This article is part of FT Globetrotter’s guide to Tokyo

Queueing to enter one of Tokyo’s modern art museums, we are warned: the water is knee-high in some areas. And mirroring materials are used on some floors. I’m relieved to be wearing a modest pair of shorts.

We are at teamLab Planets, an interactive exhibition where visitors wander through large “body-immersive” displays — multisensory experiences that include wading through water and crouching in a mirrored garden amid thousands of moving, real flowers. It draws millions of visitors each year, and has become so popular that it’s now estimated that 1 in 10 travellers to Japan will go. 

“Tokyo is the city of tomorrow,” says the local I’m with, citing the metropolitan government’s vision for the future. “And this is a good representation of that.”

Planets is the brainchild of the Tokyo-founded art collective teamLab, a genre-bending group of artists, programmers, engineers, animators, architects and others, who together explore the confluence of art, science, technology and the natural world with their work. 

The Infinite Crystal Universe, an installation by Tokyo’s teamLab Planets: the silhouette of a woman standing on a mirrored floor in front of mirrored walls filled with purple lights
The Infinite Crystal Universe, an installation by Tokyo’s teamLab Planets © teamLab, courtesy Pace Gallery
The silhouette of a woman in a teamLabs installation standing in front of green and purple shards of light
In the realm of the sensors: teamLab’s works respond in real time to visitors’ movements © teamLab, courtesy Pace Gallery

“Enter barefoot, immerse your body with others in the artwork spaces and become one with the world,” a sign reads as we enter, taking off our shoes and socks and squirrelling them away into lockers. I’m not sure what, exactly, is being asked of us, but I’m willing to go with the flow.

In near-pitch darkness, we walk single file up a small incline towards the first display, as tepid water, pouring from above like a waterfall, rushes past our feet. (There is an accessible detour available.)

After towelling ourselves dry, we emerge into the first room, as ethereal, astral-sounding instrumental music blares around us and smiles explode across our faces. Called the Infinite Crystal Universe, it’s an utterly dazzling, pointillism-inspired maze of stringed LED lights tightly hanging together in a large, mirrored space — glittering, pulsing and changing colour. I can’t help but take out my phone to film the “stars” around me, which is also the part of the fun: teamLab has programmed its works to respond in real time to specific movements, including the use of smartphones, by the people in each space. Visitors can influence what they see.

“We are very interested in how to bring people inside our creativity,” says Takashi Kudo, a member of teamLab, who explains the tech behind the Infinite Crystal Universe. “Comparing it to a physical material like oil paint or spray paint . . . everyone can draw inside this space,” he continues. “What we made is the paint — but it’s applications. It’s software.”

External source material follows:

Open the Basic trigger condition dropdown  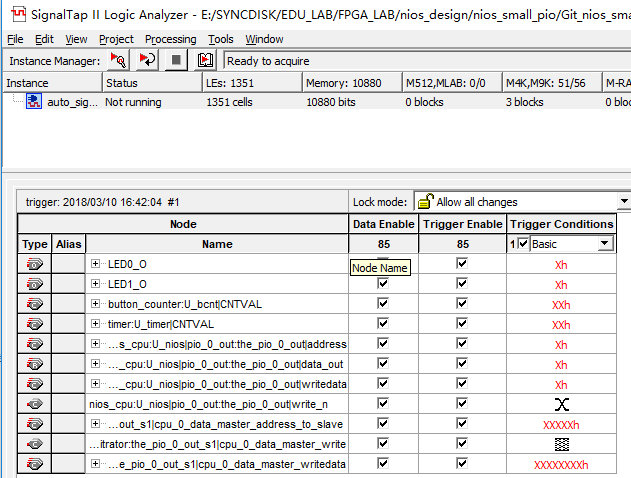point(604,243)
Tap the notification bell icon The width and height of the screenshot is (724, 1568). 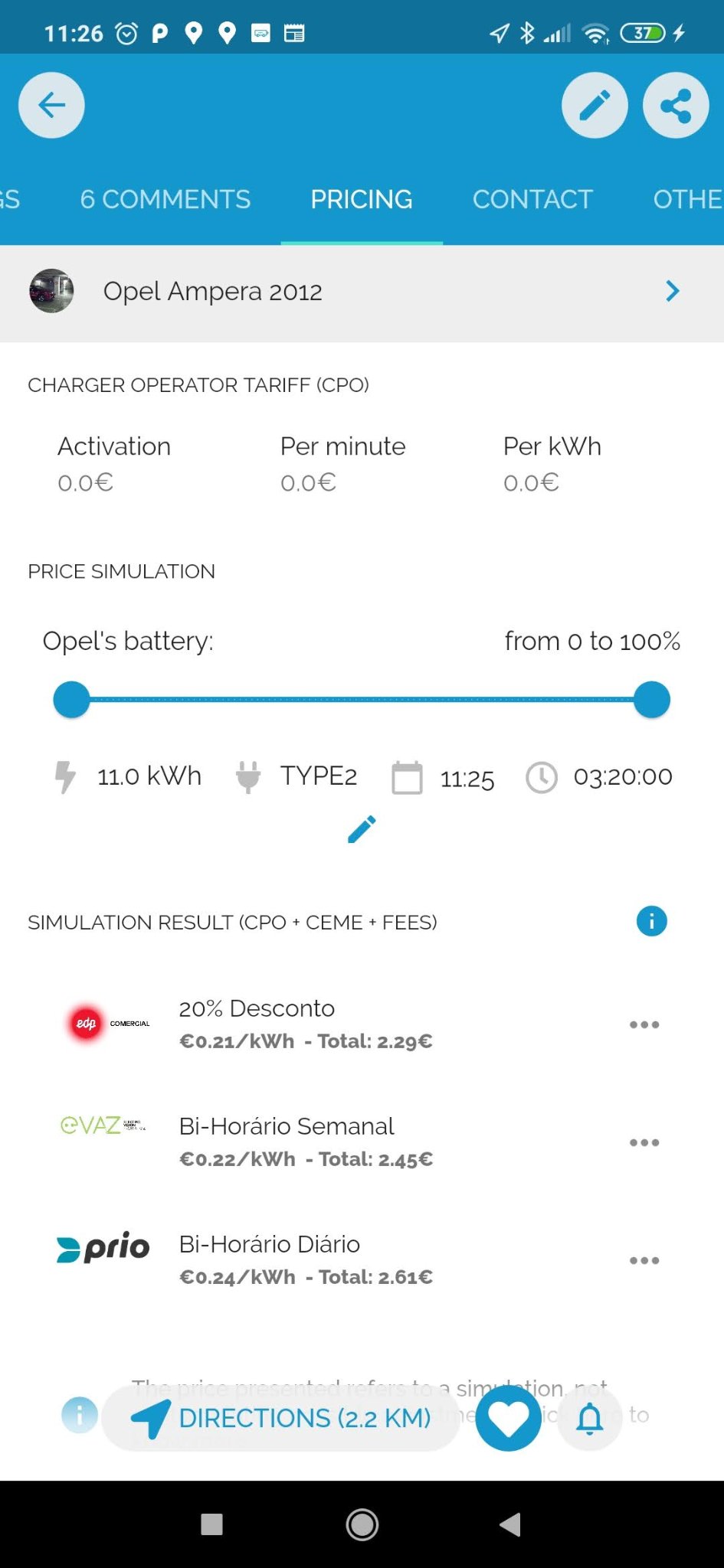(589, 1417)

Kim Kardashian leaning back against a mirrored wall in a room full of silver LED lights at teamLab Planets
Kim Kardashian is among the millions who have visited teamLab Planets © @kimkardashian/Instagram

Since teamLab Planets opened in 2018, it has become a social media sensation: millions of videos of its share-worthy artworks have been uploaded to platforms like TikTok and Instagram, including by celebrity visitors (with gargantuan followings) such as Kim Kardashian, Dua Lipa, Lewis Hamilton, David and Victoria Beckham and K-pop royalty BTS and Black Pink. The DJ Diplo even played a live set at teamLab Planets for YouTube in March. 

“Business-wise, from a promotional point of view, [social media] is very important,” Kudo says. TeamLab doesn’t partake in traditional marketing. Speaking more broadly, he says: “We try to create something we believe is beautiful . . . and if someone wanted to memorise that moment or share that moment,” he continues, “that’s in the territory of creativity and we believe that creativity is very important.”

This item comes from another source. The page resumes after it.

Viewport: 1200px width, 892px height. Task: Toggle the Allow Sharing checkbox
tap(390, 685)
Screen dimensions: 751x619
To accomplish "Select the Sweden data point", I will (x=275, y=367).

Adults and children standing knee-deep in water as digital koi in neon colours swim around them in a teamLab Planets installation
In one installation, digital koi swim around visitors as they stand in knee-deep water © teamLab, courtesy Pace Gallery
A woman watching another woman reach down to touch the digital koi in a teamLab Planets installation
The ‘koi’ turn into flowers and flit away when touched . . . 
Two women photographed from above as a shoal of digital koi move around them in a yellow swirl in a teamLab Planets installation
. . . in a ‘partly real, partly virtual space that is thrillingly interactive’ © teamLab, courtesy Pace Gallery (2)

As other visitors roll up their trousers, we wade into knee-deep water, where projected images of koi swim around our legs along the surface, reacting to our movements. With the wooziness of jet lag, I wonder if this is what psychedelics are like, as a nearby group of giggling children try to catch the fish with their hands like little grizzly bears. The koi burst into flowers when touched and scatter away — the rapid response of a complex algorithm in a partly real, partly virtual space that is thrillingly interactive.

In the corridors between displays, the texture and temperature changes underfoot, aimed at engaging the senses: sometimes we wander through water, other times we pad along squidgy, sponge flooring.

Two women – one standing up, the other kneeling on a mirrored floor – in teamLab’s Floating Flower Garden, a space filled with purple and white orchids
‘Like being hugged by a Monet’: The Floating Flower Garden installation, with its 13,000 live orchids

Eventually, we are on our hands and knees, and crawl into one of the last exhibitions, which is perhaps the most transfixing: the Floating Flower Garden, where more than 13,000 orchids float up and down around us in an entirely mirrored room as though we are being hugged by a Monet. It is a take on a Japanese Zen garden, which were created for Buddhist priests to learn to become one with nature and is inspired by a parable in their theological training. “When someone looks at a flower closely, the flower looks back,” teamLab explains. Orchids were specifically chosen for this work because they can survive without soil by absorbing water from the air — and here they are, living, growing and blooming around us.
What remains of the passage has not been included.